Or can we prove the independence of the CH?
Let's place ourselves in first order logic.
If CH was proved unprovable and ZFC was inconsistent, let P be a paradox in ZFC.
1)We have: P is true
2)And P => CH (since P is false)
3)Therefore CH is true: contradiction..
What's the problem here?
You can certainly prove that ZFC is consistent, but only if you assume some equivalent or stronger theory is consistent. For example, Morse-Kelly set theory proves that ZFC is consistent, but now you're simply transferring the assumption of consistency from ZFC to MK. This is a consequence of Godel's incompleteness theorems. There's no free lunch when it comes to consistency (of sufficiently complex theories).

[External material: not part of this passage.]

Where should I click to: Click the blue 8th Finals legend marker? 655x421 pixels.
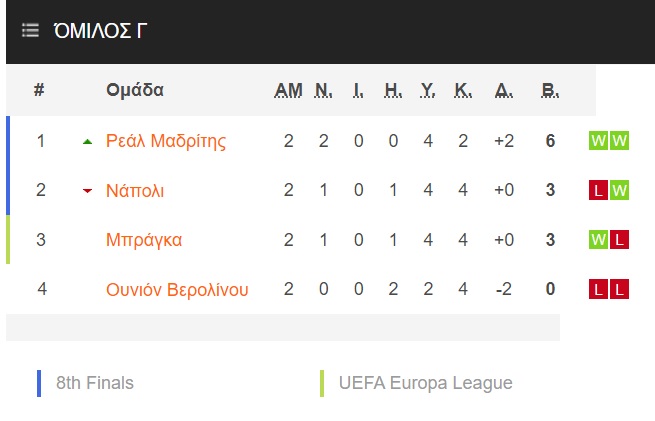[x=39, y=383]
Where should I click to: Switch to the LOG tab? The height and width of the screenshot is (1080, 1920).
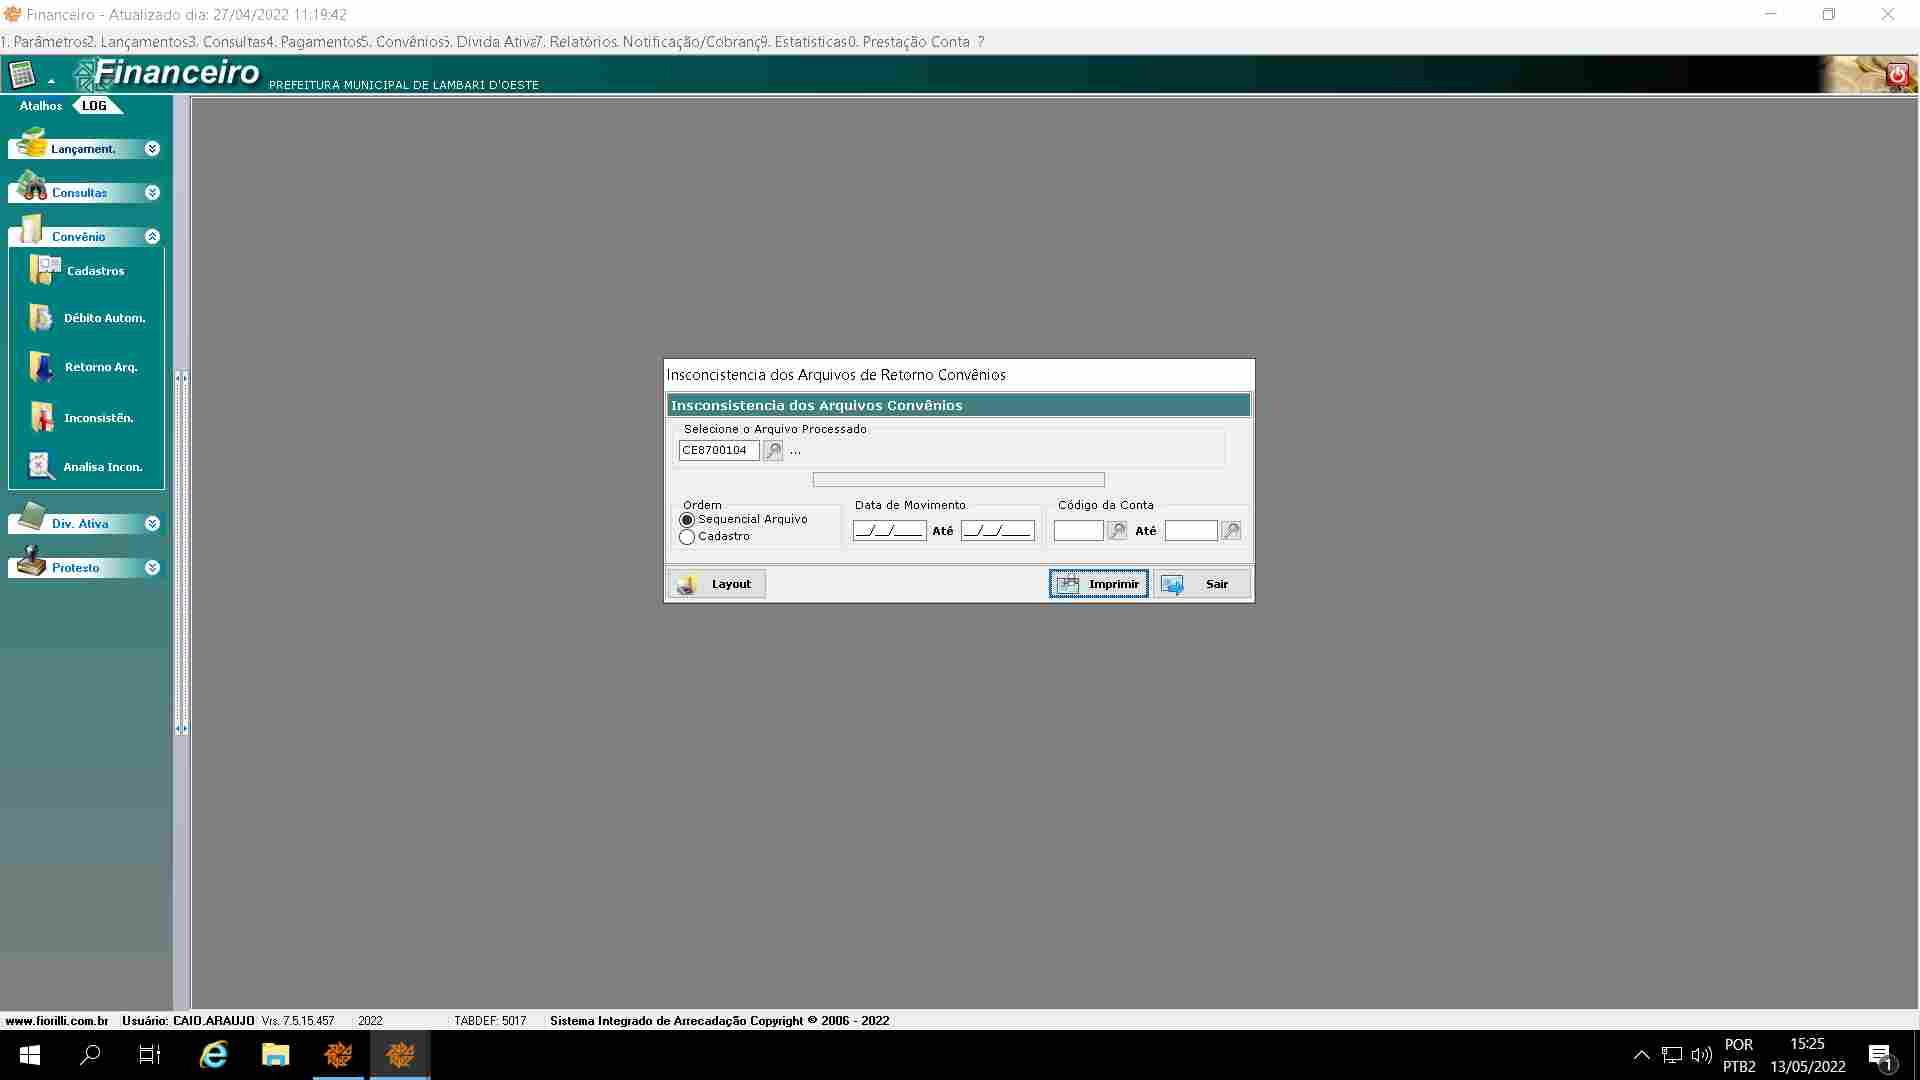pos(94,106)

Now when it comes CH, you are missing a few important details. CH was not proven unprovable, but rather it was proven independent of ZFC. What this means is that it was shown that you can add either CH or $\neg$CH as an additional axiom to ZFC, and assuming that ZFC is consistent, the extended theories ZFC + CH and ZFC + $\neg$CH are also consistent. So CH's independence already relies on the consistency of ZFC, so you cannot use that fact to prove ZFC is consistent.
So when you say
you're basically already at a contradiction since now you're stating that ZFC is both consistent and inconsistent.